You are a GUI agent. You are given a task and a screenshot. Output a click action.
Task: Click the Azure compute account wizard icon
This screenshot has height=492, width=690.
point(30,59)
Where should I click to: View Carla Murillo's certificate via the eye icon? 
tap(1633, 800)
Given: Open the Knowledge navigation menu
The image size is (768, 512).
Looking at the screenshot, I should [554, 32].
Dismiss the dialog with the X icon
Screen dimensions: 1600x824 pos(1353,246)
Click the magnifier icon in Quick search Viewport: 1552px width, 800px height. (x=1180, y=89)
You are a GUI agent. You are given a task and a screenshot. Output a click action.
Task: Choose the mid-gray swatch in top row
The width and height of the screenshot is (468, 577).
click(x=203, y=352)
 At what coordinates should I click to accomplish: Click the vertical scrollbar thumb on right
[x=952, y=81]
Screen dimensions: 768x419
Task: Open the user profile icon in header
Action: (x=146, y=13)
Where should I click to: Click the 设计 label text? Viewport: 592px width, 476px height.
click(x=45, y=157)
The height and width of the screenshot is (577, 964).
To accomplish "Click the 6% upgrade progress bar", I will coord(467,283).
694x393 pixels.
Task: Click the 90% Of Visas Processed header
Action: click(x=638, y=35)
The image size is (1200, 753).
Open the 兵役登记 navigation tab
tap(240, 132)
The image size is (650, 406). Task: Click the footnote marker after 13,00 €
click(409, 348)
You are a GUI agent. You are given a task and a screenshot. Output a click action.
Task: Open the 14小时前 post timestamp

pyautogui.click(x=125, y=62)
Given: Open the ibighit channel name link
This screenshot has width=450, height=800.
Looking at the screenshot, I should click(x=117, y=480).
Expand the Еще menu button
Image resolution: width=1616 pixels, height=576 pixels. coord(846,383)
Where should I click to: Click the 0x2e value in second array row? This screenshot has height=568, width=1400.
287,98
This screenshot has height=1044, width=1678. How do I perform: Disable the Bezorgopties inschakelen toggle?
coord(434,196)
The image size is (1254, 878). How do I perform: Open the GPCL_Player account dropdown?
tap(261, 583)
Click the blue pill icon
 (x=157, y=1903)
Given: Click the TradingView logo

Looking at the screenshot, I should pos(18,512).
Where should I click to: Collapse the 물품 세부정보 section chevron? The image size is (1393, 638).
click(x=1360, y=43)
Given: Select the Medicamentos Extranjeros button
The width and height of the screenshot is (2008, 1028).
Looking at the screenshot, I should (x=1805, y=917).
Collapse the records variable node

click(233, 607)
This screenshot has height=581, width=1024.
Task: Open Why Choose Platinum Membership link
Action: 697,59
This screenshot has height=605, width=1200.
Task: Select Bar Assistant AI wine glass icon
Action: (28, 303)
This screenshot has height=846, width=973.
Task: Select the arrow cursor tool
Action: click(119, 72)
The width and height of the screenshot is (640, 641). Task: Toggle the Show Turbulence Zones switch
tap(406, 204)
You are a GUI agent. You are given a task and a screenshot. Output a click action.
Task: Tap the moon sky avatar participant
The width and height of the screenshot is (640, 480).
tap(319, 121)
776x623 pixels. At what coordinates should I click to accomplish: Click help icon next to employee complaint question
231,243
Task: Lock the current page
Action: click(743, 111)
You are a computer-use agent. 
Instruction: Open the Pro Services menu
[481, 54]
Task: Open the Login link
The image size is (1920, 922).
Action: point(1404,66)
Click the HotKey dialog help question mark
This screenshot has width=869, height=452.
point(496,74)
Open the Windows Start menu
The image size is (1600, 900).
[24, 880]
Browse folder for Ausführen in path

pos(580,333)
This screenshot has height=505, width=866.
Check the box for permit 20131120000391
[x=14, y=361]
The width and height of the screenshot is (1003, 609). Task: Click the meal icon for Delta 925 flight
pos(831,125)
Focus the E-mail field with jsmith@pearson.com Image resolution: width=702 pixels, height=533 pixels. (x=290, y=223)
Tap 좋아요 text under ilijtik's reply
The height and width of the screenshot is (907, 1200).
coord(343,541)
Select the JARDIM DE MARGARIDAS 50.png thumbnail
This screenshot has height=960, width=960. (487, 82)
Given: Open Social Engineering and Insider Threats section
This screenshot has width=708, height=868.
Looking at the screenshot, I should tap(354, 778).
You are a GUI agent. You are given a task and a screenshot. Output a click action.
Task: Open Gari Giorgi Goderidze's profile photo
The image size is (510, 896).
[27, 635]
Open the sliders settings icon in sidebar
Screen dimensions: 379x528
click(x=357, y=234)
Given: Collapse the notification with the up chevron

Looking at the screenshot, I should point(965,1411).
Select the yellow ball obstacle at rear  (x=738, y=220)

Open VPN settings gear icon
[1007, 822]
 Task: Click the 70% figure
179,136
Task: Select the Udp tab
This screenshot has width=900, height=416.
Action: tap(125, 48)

__YOUR GOAL__:
The whole listing needs repeating. Match each line exactly.

__ANSWER SPACE__:
You are a GUI agent. You are given a task and a screenshot. Output a click action.
Task: Click the Azure compute account wizard icon
This screenshot has height=492, width=690.
point(30,59)
Where should I click to: View Carla Murillo's certificate via the eye icon? 
tap(1633, 800)
Given: Open the Knowledge navigation menu
The image size is (768, 512).
Looking at the screenshot, I should [554, 32].
Dismiss the dialog with the X icon
Screen dimensions: 1600x824 pos(1353,246)
Click the magnifier icon in Quick search Viewport: 1552px width, 800px height. (x=1180, y=89)
You are a GUI agent. You are given a task and a screenshot. Output a click action.
Task: Choose the mid-gray swatch in top row
The width and height of the screenshot is (468, 577).
click(x=203, y=352)
 At what coordinates should I click to accomplish: Click the vertical scrollbar thumb on right
[x=952, y=81]
Screen dimensions: 768x419
Task: Open the user profile icon in header
Action: (x=146, y=13)
Where should I click to: Click the 设计 label text? Viewport: 592px width, 476px height.
click(x=45, y=157)
The height and width of the screenshot is (577, 964).
To accomplish "Click the 6% upgrade progress bar", I will coord(467,283).
694x393 pixels.
Task: Click the 90% Of Visas Processed header
Action: click(x=638, y=35)
The image size is (1200, 753).
Open the 兵役登记 navigation tab
tap(240, 132)
The image size is (650, 406). Task: Click the footnote marker after 13,00 €
click(409, 348)
You are a GUI agent. You are given a task and a screenshot. Output a click action.
Task: Open the 14小时前 post timestamp

pyautogui.click(x=125, y=62)
Given: Open the ibighit channel name link
This screenshot has width=450, height=800.
Looking at the screenshot, I should click(x=117, y=480).
Expand the Еще menu button
Image resolution: width=1616 pixels, height=576 pixels. coord(846,383)
Where should I click to: Click the 0x2e value in second array row? This screenshot has height=568, width=1400.
287,98
This screenshot has height=1044, width=1678. How do I perform: Disable the Bezorgopties inschakelen toggle?
coord(434,196)
The image size is (1254, 878). How do I perform: Open the GPCL_Player account dropdown?
tap(261, 583)
Click the blue pill icon
 (x=157, y=1903)
Given: Click the TradingView logo

Looking at the screenshot, I should pos(18,512).
Where should I click to: Collapse the 물품 세부정보 section chevron? The image size is (1393, 638).
click(x=1360, y=43)
Given: Select the Medicamentos Extranjeros button
The width and height of the screenshot is (2008, 1028).
Looking at the screenshot, I should (x=1805, y=917).
Collapse the records variable node

click(233, 607)
This screenshot has height=581, width=1024.
Task: Open Why Choose Platinum Membership link
Action: 697,59
This screenshot has height=605, width=1200.
Task: Select Bar Assistant AI wine glass icon
Action: (28, 303)
This screenshot has height=846, width=973.
Task: Select the arrow cursor tool
Action: click(119, 72)
The width and height of the screenshot is (640, 641). Task: Toggle the Show Turbulence Zones switch
tap(406, 204)
You are a GUI agent. You are given a task and a screenshot. Output a click action.
Task: Tap the moon sky avatar participant
The width and height of the screenshot is (640, 480).
tap(319, 121)
776x623 pixels. At what coordinates should I click to accomplish: Click help icon next to employee complaint question
231,243
Task: Lock the current page
Action: click(743, 111)
You are a computer-use agent. 
Instruction: Open the Pro Services menu
[481, 54]
Task: Open the Login link
The image size is (1920, 922).
Action: point(1404,66)
Click the HotKey dialog help question mark
This screenshot has width=869, height=452.
point(496,74)
Open the Windows Start menu
The image size is (1600, 900).
[24, 880]
Browse folder for Ausführen in path

pos(580,333)
This screenshot has height=505, width=866.
Check the box for permit 20131120000391
[x=14, y=361]
The width and height of the screenshot is (1003, 609). Task: Click the meal icon for Delta 925 flight
pos(831,125)
Focus the E-mail field with jsmith@pearson.com Image resolution: width=702 pixels, height=533 pixels. (x=290, y=223)
Tap 좋아요 text under ilijtik's reply
The height and width of the screenshot is (907, 1200).
coord(343,541)
Select the JARDIM DE MARGARIDAS 50.png thumbnail
This screenshot has height=960, width=960. (487, 82)
Given: Open Social Engineering and Insider Threats section
This screenshot has width=708, height=868.
Looking at the screenshot, I should tap(354, 778).
You are a GUI agent. You are given a task and a screenshot. Output a click action.
Task: Open Gari Giorgi Goderidze's profile photo
The image size is (510, 896).
[27, 635]
Open the sliders settings icon in sidebar
Screen dimensions: 379x528
click(x=357, y=234)
Given: Collapse the notification with the up chevron

Looking at the screenshot, I should point(965,1411).
Select the yellow ball obstacle at rear  (x=738, y=220)

Open VPN settings gear icon
[1007, 822]
 Task: Click the 70% figure
179,136
Task: Select the Udp tab
This screenshot has width=900, height=416.
Action: tap(125, 48)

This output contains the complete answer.